Segment Start: Source material
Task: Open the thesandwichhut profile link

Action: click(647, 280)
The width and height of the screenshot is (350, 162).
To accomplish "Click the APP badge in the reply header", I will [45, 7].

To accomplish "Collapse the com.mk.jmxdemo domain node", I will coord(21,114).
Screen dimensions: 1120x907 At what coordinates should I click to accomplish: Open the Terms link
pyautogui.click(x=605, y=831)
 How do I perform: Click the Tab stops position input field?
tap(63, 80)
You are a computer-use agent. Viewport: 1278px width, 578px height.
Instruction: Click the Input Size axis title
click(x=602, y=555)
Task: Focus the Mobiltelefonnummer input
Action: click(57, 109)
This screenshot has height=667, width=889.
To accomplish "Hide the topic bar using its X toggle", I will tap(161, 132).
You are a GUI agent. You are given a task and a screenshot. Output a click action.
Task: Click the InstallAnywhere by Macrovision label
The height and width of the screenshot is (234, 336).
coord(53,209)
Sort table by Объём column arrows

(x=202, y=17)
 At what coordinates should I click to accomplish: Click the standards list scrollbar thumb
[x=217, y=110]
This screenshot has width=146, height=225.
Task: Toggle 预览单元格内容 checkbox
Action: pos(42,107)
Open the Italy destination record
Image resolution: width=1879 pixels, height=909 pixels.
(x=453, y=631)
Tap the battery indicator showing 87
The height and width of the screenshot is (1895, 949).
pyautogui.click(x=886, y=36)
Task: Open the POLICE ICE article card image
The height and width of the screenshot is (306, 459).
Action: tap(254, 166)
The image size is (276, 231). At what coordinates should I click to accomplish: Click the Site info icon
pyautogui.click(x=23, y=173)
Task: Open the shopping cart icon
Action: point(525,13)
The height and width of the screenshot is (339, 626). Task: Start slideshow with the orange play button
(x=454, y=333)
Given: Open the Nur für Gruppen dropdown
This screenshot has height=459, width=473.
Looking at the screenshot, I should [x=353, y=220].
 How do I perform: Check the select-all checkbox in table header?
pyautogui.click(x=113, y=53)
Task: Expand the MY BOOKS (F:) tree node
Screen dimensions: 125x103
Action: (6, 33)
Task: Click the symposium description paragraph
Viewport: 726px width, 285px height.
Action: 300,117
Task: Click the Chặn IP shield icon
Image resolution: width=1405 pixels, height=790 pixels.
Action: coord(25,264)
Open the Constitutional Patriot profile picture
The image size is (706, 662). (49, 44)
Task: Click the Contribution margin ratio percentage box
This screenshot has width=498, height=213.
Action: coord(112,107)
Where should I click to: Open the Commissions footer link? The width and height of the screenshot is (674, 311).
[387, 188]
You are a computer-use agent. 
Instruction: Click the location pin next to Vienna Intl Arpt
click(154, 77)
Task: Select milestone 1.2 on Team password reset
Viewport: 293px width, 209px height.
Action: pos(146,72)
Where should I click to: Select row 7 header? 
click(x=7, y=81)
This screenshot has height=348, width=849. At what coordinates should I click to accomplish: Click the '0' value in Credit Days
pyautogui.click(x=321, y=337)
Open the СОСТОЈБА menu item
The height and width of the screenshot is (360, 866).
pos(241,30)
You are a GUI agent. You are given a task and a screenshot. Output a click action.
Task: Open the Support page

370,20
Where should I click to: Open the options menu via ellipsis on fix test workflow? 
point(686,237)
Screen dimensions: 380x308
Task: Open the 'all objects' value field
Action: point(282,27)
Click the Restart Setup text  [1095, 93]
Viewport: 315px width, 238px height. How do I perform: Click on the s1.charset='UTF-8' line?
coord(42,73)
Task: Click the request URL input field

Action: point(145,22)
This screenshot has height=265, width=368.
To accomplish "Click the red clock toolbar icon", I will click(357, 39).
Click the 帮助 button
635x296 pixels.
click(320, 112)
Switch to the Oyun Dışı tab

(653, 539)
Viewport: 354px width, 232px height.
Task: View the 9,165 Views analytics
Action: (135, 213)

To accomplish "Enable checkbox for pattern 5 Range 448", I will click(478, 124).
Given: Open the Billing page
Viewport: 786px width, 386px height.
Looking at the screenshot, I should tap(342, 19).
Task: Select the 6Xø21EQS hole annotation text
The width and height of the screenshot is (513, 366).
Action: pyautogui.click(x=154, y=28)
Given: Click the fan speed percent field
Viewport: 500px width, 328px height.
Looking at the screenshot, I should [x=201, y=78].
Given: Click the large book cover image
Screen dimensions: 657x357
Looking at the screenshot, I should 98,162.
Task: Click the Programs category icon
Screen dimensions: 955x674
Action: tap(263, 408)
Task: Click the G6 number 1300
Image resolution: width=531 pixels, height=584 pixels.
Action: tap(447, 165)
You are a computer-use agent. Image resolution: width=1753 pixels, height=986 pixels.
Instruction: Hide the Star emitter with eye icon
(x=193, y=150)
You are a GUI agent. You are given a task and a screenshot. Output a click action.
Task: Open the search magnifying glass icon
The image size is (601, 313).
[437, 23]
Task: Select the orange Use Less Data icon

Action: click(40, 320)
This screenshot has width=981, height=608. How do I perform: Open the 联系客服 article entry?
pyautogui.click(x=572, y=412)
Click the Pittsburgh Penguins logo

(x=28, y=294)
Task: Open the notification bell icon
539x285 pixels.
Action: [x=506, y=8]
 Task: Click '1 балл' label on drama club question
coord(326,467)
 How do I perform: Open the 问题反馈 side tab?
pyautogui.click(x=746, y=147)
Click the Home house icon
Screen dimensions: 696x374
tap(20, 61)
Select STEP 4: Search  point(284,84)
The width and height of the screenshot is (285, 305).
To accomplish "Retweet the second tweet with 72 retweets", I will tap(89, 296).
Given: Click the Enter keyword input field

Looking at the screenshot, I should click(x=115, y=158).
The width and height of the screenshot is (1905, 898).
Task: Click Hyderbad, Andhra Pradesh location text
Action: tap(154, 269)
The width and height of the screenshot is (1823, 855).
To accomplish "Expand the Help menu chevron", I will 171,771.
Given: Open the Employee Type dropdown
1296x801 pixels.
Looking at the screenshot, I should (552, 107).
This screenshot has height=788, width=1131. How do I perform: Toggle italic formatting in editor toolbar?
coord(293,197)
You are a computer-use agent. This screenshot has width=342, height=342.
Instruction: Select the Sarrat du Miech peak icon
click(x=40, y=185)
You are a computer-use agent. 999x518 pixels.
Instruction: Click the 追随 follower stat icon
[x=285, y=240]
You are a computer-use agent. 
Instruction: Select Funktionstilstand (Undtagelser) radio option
Segment End: Source material
Prompt:
Look at the entries above. Then set all of them down again exactly.

Answer to the problem:
Task: Open the thesandwichhut profile link

Action: click(647, 280)
The width and height of the screenshot is (350, 162).
To accomplish "Click the APP badge in the reply header", I will [45, 7].

To accomplish "Collapse the com.mk.jmxdemo domain node", I will coord(21,114).
Screen dimensions: 1120x907 At what coordinates should I click to accomplish: Open the Terms link
pyautogui.click(x=605, y=831)
 How do I perform: Click the Tab stops position input field?
tap(63, 80)
You are a computer-use agent. Viewport: 1278px width, 578px height.
Instruction: Click the Input Size axis title
click(x=602, y=555)
Task: Focus the Mobiltelefonnummer input
Action: click(57, 109)
This screenshot has height=667, width=889.
To accomplish "Hide the topic bar using its X toggle", I will tap(161, 132).
You are a GUI agent. You are given a task and a screenshot. Output a click action.
Task: Click the InstallAnywhere by Macrovision label
The height and width of the screenshot is (234, 336).
coord(53,209)
Sort table by Объём column arrows

(x=202, y=17)
 At what coordinates should I click to accomplish: Click the standards list scrollbar thumb
[x=217, y=110]
This screenshot has width=146, height=225.
Task: Toggle 预览单元格内容 checkbox
Action: pos(42,107)
Open the Italy destination record
Image resolution: width=1879 pixels, height=909 pixels.
(x=453, y=631)
Tap the battery indicator showing 87
The height and width of the screenshot is (1895, 949).
pyautogui.click(x=886, y=36)
Task: Open the POLICE ICE article card image
The height and width of the screenshot is (306, 459).
Action: tap(254, 166)
The image size is (276, 231). At what coordinates should I click to accomplish: Click the Site info icon
pyautogui.click(x=23, y=173)
Task: Open the shopping cart icon
Action: point(525,13)
The height and width of the screenshot is (339, 626). Task: Start slideshow with the orange play button
(x=454, y=333)
Given: Open the Nur für Gruppen dropdown
This screenshot has height=459, width=473.
Looking at the screenshot, I should [x=353, y=220].
 How do I perform: Check the select-all checkbox in table header?
pyautogui.click(x=113, y=53)
Task: Expand the MY BOOKS (F:) tree node
Screen dimensions: 125x103
Action: (6, 33)
Task: Click the symposium description paragraph
Viewport: 726px width, 285px height.
Action: 300,117
Task: Click the Chặn IP shield icon
Image resolution: width=1405 pixels, height=790 pixels.
Action: coord(25,264)
Open the Constitutional Patriot profile picture
The image size is (706, 662). (49, 44)
Task: Click the Contribution margin ratio percentage box
This screenshot has width=498, height=213.
Action: coord(112,107)
Where should I click to: Open the Commissions footer link? The width and height of the screenshot is (674, 311).
[387, 188]
You are a computer-use agent. 
Instruction: Click the location pin next to Vienna Intl Arpt
click(154, 77)
Task: Select milestone 1.2 on Team password reset
Viewport: 293px width, 209px height.
Action: pos(146,72)
Where should I click to: Select row 7 header? 
click(x=7, y=81)
This screenshot has height=348, width=849. At what coordinates should I click to accomplish: Click the '0' value in Credit Days
pyautogui.click(x=321, y=337)
Open the СОСТОЈБА menu item
The height and width of the screenshot is (360, 866).
pos(241,30)
You are a GUI agent. You are given a task and a screenshot. Output a click action.
Task: Open the Support page

370,20
Where should I click to: Open the options menu via ellipsis on fix test workflow? 
point(686,237)
Screen dimensions: 380x308
Task: Open the 'all objects' value field
Action: point(282,27)
Click the Restart Setup text  [1095, 93]
Viewport: 315px width, 238px height. How do I perform: Click on the s1.charset='UTF-8' line?
coord(42,73)
Task: Click the request URL input field

Action: point(145,22)
This screenshot has height=265, width=368.
To accomplish "Click the red clock toolbar icon", I will click(357, 39).
Click the 帮助 button
635x296 pixels.
click(320, 112)
Switch to the Oyun Dışı tab

(653, 539)
Viewport: 354px width, 232px height.
Task: View the 9,165 Views analytics
Action: (135, 213)

To accomplish "Enable checkbox for pattern 5 Range 448", I will click(478, 124).
Given: Open the Billing page
Viewport: 786px width, 386px height.
Looking at the screenshot, I should tap(342, 19).
Task: Select the 6Xø21EQS hole annotation text
The width and height of the screenshot is (513, 366).
Action: pyautogui.click(x=154, y=28)
Given: Click the fan speed percent field
Viewport: 500px width, 328px height.
Looking at the screenshot, I should [x=201, y=78].
Given: Click the large book cover image
Screen dimensions: 657x357
Looking at the screenshot, I should 98,162.
Task: Click the Programs category icon
Screen dimensions: 955x674
Action: tap(263, 408)
Task: Click the G6 number 1300
Image resolution: width=531 pixels, height=584 pixels.
Action: tap(447, 165)
You are a computer-use agent. Image resolution: width=1753 pixels, height=986 pixels.
Instruction: Hide the Star emitter with eye icon
(x=193, y=150)
You are a GUI agent. You are given a task and a screenshot. Output a click action.
Task: Open the search magnifying glass icon
The image size is (601, 313).
[437, 23]
Task: Select the orange Use Less Data icon

Action: click(40, 320)
This screenshot has width=981, height=608. How do I perform: Open the 联系客服 article entry?
pyautogui.click(x=572, y=412)
Click the Pittsburgh Penguins logo

(x=28, y=294)
Task: Open the notification bell icon
539x285 pixels.
Action: [x=506, y=8]
 Task: Click '1 балл' label on drama club question
coord(326,467)
 How do I perform: Open the 问题反馈 side tab?
pyautogui.click(x=746, y=147)
Click the Home house icon
Screen dimensions: 696x374
tap(20, 61)
Select STEP 4: Search  point(284,84)
The width and height of the screenshot is (285, 305).
To accomplish "Retweet the second tweet with 72 retweets", I will tap(89, 296).
Given: Click the Enter keyword input field

Looking at the screenshot, I should click(x=115, y=158).
The width and height of the screenshot is (1905, 898).
Task: Click Hyderbad, Andhra Pradesh location text
Action: tap(154, 269)
The width and height of the screenshot is (1823, 855).
To accomplish "Expand the Help menu chevron", I will 171,771.
Given: Open the Employee Type dropdown
1296x801 pixels.
Looking at the screenshot, I should (552, 107).
This screenshot has height=788, width=1131. How do I perform: Toggle italic formatting in editor toolbar?
coord(293,197)
You are a computer-use agent. This screenshot has width=342, height=342.
Instruction: Select the Sarrat du Miech peak icon
click(x=40, y=185)
You are a computer-use agent. 999x518 pixels.
Instruction: Click the 追随 follower stat icon
[x=285, y=240]
You are a computer-use agent. 
Instruction: Select Funktionstilstand (Undtagelser) radio option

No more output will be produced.